Really I should say, "It's one kind of Indian Look. The type of stone, the individual or individuals building the individual row create other sorts of "Looks," also too."
So it's one of them, not the only one...
I can't help but notice the same "Look" to many of the stone rows I see near many Rock Pile pictures (like the previous post of Peter's, "Next to a swamp behind a school in Littleton, MA) and I always wonder if they surround the areas, thinking of that fire management scheme - small ground fires that kept the areas clear of brush, promoted the growth of certain plants, prevented the growth of others, that wouldn't spread out of control to other areas, burned over on a different schedule.
The Sacred and Cultural Landscape, the Garden created by a Native American Civilization that Turtle Island was before the epidemics and invasion of that "Virgin Wilderness" that "pagan savages" roamed about in...
(Take a listen to this, a link from the Algonquian Confederacy of the Quinnipiac Tribal Council (ACQTC) website if you haven't already: Download Part 2 — Dr. Jack Dempsey (35 minutes, 35 seconds) - there's alot about stones - and the trading routes from Wisconsin to New England.)
So these are a few photos of that "Indian Look" that I took yesterday, by a roadside in Torrington CT near an old mill site...
The colonial stone wall argument is so strong around here that I've seen cairns in NY that are in rows and I've been told cairns in rows are colonial era fences. The 'proof' is in the piece of wood stuck in the cairn. So, a long line of them I found yesterday clearly have wood in them, but it's stuffed in the cairn right at ground level. Now I'm starting to think someone figured out that niches make a nice place to stuff a wood pole to make a "fence". That's just my opinion and I have no scientific basis to prove it. Any comments to correct me on this issue are appreciated!
ReplyDeleteI am waiting to understand this "Indian Look" you are writing about. I think I see it but I need help. It would be good to have a stone wall vocabulary.
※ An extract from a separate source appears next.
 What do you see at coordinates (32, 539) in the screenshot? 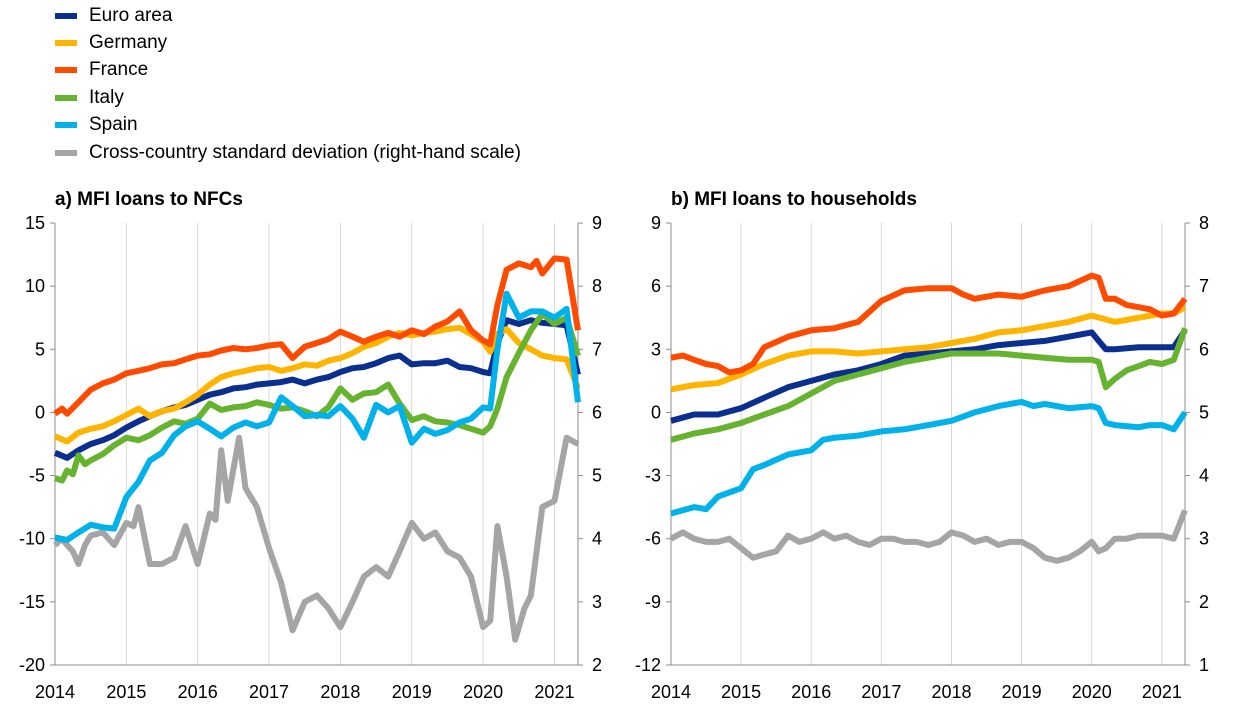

ReplyDeleteI was going to comment that I've seen too many styles of walls at sites to completely agree, but then I realized that I've also looked at walls near roads as we drove somewhere and thought, "Well, that's definitely not an Indian wall!" And how could I do that if there weren't an Indian look?
ReplyDeleteI think it's probably more accurate to say that there's a difference in style between pre-contact, contact, and post-contact period wall and fence constructions. Because remember that Indians made up a large portion of the slaves who built stone fences in New England in the European style. The stone masonry tradition continues among New England's Indians to this very day.